I'm not his biggest fan, but I think he handled himself very well given the situation. Maybe you've never been in this kind of situation, but you have to choose your words VERY carefully and that's all he did.
Every interview he's ever done is the umm/err style, its just his way, he's ackward on camera(or maybe in general) that isn't why I dislike him at all, he's just bad on camera.
Can't wait to watch this later.
Is this the glass slam from last year, or the year before, or did he do it again today. He is hilarious when he's angry and showing it passive aggressively.
I disagree with you about the PR stuff - I think he comes across well and quite likable at that - typical Aussie
As for his team choice - he's in the twilight of his career, I don't see him changing team and dragging a nail of a car around trying to prove himself at this stage of his life - whilst he has the choice that is. If he gets the boot (which I'm fairly sure will happen next year), he'll have to if he doesn't want to retire.

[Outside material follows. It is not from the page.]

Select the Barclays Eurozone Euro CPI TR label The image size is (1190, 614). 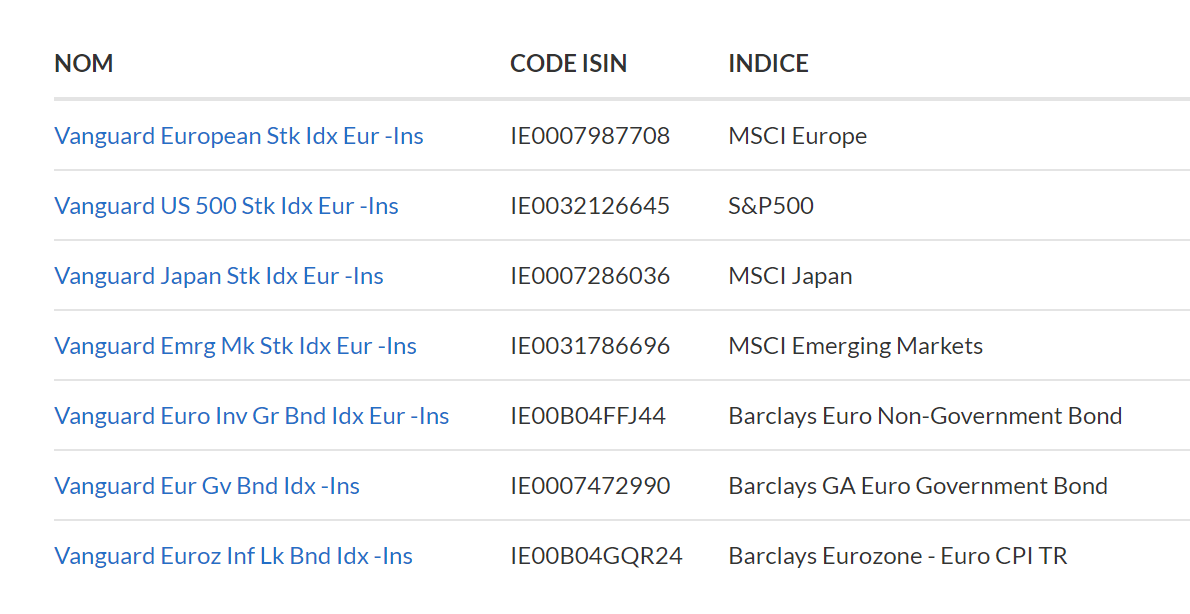coord(898,556)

If I were him, I would stay at RBR. You're pretty much guaranteed a good car and a chance to go with it. Sure he is de facto 2nd, but that doesn't mean he can't moan if he gets mugged.
To be honest, nearly putting him in the wall was bad enough, no doubt red mist coming down to try and teach Vettel a lesson. Unacceptable as well of course.
The PR stuff as above, isn't why I dislike him, he's staying at Red Bull as a clear as day number 2, he gets paid more per race than the average person in a western world makes in a decade(or probably several). He can leave whenever he wants, if he hates the number 2 spot, leave, but he doesn't.
Half of what he said today in general was fair, Vettel was a ****, but then almost putting him into the wall is worse. But half of what he's saying, the comments about protecting Seb, the general anger he has for the team, the general way he speaks about the team favouring Seb after most races, it just irks me. I don't know how to explain it well, to me he comes across as a guy who accepts the cash, accepts the number 2 role, but then gets upset when he's treated like a number 2. I dislike his attitude, if he was genuinely faster than Vettel and they favoured him for some unknown reason he might have a point. But they favour Vettel because he consistently out qualifies, outstarts, outperforms Webber. Webber's own performances made him number 2 in that team, but he generally wants to blame the team for that.
I get that its frustrating, for half the titles won there is a driver in the other seat in a car that would win the title if the other guy wasn't in the team. If it was Webber and, Rubens, Webber would likely have won three titles. But many number 2's live with this, Webber's performance made him the number 2 driver, he has no one else to blame, now he's the number 2 driver he doesn't like it... but won't leave. AS far as number 2 drivers goes, he's about the least gracious and most whingy about it.